This module contains plain tree indexing code. The index itself is a
CACHE: you should only ever use it as an optimisation and never as a primary
storage. In practice, this means that when we change index format, the
application is expected to throw the old index away and build a fresh
index. Please note that tracking index validity is out of scope for this
library: this is responsibility of your application. It is advisable that in
your validity tracking code, you also check for format validity (see
indexFormatValid) and scrap and re-create index when needed.
The index is a binary file that overlays a hashed tree over the working
copy. This means that every working file and directory has an entry in the
index, that contains its path and hash and validity data. The validity data
is a timestamp plus the file size. The file hashes are sha256's of the
file's content.
There are two entry types, a file entry and a directory entry. Both have a
common binary format (see Item). The on-disk format is best described by
peekItem.
For each file, the index has a copy of the file's last modification
timestamp taken at the instant when the hash has been computed. This means
that when file size and timestamp of a file in working copy matches those in
the index, we assume that the hash stored in the index for given file is
valid. These hashes are then exposed in the resulting Tree object, and can
be leveraged by eg. diffTrees to compare many files quickly.

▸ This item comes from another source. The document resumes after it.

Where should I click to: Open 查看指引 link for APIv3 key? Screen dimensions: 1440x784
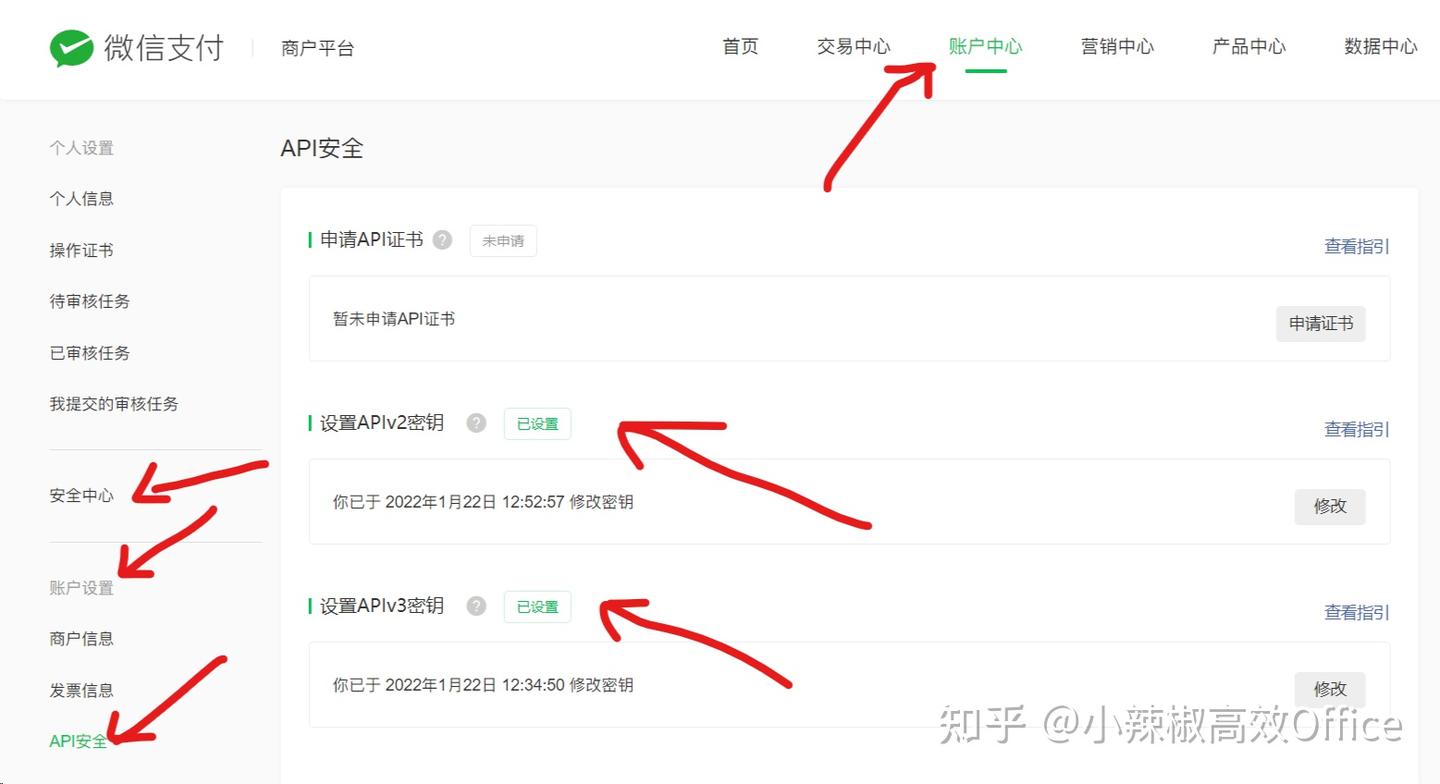1357,613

You may have noticed that we also keep hashes of directories. These are
assumed to be valid whenever the complete subtree has been valid. At any
point, as soon as a size or timestamp mismatch is found, the working file in
question is opened, its hash (and timestamp and size) is recomputed and
updated in-place in the index file (everything lives at a fixed offset and
is fixed size, so this isn't an issue). This is also true of directories:
when a file in a directory changes hash, this triggers recomputation of all
of its parent directory hashes; moreover this is done efficiently -- each
directory is updated at most once during an update run.
|